### WHAT YOU NEED TO DO
Return, from the data that follows, each line that holds the word "computer".

___ INPUT MATERIAL

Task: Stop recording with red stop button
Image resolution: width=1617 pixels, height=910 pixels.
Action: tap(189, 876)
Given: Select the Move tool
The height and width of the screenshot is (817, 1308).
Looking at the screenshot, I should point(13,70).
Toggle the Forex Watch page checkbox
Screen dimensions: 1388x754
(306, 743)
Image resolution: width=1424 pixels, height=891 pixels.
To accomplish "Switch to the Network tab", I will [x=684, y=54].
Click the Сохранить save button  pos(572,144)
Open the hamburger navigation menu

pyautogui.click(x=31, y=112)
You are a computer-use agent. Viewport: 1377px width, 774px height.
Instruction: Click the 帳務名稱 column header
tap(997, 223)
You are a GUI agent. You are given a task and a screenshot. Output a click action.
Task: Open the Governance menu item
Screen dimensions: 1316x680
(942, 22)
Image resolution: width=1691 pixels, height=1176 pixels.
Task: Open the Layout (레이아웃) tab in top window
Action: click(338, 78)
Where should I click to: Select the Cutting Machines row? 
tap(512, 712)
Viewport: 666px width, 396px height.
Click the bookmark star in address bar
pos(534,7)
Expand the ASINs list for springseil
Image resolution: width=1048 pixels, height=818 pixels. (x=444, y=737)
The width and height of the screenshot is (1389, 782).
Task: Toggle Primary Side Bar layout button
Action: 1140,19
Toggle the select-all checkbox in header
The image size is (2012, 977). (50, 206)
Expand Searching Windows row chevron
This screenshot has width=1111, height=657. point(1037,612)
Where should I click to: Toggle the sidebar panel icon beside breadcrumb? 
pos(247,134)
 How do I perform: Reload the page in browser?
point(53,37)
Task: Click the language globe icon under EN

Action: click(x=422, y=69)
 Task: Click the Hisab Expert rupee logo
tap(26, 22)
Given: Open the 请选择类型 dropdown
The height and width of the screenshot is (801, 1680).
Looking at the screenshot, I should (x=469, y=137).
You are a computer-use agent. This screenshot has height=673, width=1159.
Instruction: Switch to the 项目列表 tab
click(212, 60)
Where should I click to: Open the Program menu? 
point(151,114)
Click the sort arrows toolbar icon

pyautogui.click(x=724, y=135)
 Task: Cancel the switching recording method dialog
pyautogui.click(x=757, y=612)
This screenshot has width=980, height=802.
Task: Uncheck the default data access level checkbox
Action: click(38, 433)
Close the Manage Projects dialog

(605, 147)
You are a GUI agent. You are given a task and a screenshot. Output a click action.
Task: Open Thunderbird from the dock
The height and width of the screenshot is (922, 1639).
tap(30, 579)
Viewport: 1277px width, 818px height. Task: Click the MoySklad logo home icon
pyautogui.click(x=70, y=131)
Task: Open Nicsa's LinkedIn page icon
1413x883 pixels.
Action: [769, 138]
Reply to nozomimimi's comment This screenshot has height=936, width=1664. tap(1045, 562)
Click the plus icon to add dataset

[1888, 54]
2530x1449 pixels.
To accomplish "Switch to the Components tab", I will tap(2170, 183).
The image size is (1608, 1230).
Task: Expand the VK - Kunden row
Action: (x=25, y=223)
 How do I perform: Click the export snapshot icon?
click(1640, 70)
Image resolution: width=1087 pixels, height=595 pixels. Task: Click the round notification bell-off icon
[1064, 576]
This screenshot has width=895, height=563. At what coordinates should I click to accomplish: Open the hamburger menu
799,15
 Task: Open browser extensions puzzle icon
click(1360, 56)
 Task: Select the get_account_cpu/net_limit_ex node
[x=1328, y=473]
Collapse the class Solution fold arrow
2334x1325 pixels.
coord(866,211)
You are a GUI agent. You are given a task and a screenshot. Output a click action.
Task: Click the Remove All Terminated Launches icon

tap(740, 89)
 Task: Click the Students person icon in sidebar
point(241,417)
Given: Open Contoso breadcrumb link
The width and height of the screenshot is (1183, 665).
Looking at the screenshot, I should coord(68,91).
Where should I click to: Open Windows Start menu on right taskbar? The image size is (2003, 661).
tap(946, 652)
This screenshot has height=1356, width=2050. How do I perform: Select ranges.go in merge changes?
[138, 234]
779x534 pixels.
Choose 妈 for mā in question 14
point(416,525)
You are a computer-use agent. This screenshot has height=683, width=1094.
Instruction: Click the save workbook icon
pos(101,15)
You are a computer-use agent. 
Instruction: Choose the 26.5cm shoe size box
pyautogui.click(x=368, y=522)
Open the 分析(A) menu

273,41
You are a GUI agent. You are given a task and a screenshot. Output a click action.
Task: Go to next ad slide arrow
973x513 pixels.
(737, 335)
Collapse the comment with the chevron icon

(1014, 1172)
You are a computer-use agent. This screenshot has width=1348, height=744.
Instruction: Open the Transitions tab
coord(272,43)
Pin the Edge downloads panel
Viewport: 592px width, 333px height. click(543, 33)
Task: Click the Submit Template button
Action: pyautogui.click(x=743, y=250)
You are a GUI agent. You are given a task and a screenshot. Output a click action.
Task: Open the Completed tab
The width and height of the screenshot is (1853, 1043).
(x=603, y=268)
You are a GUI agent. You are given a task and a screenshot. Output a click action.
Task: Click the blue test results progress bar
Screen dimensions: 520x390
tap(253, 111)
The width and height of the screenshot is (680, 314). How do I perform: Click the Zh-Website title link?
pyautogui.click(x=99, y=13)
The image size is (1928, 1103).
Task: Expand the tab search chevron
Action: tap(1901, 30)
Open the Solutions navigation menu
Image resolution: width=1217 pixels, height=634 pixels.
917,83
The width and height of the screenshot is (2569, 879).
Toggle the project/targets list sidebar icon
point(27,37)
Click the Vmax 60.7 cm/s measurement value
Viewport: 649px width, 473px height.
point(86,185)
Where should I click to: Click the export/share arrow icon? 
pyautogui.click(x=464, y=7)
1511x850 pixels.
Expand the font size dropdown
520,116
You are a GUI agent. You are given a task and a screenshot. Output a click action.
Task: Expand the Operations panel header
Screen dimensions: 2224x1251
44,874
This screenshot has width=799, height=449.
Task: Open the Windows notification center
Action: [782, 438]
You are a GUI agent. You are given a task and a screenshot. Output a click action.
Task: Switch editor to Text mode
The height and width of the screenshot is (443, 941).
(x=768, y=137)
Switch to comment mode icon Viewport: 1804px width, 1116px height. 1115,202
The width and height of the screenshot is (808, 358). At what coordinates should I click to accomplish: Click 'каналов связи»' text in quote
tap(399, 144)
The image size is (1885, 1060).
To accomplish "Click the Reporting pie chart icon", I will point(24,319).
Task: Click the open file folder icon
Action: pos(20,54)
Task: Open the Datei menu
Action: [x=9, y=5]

______

### SOLUTION TO THIS EXERCISE
You are a computer-use agent. Viewport: 1377px width, 774px height.
You are a computer-use agent. This screenshot has height=673, width=1159.
You are a computer-use agent. This screenshot has height=683, width=1094.
You are a computer-use agent. 
You are a computer-use agent. This screenshot has width=1348, height=744.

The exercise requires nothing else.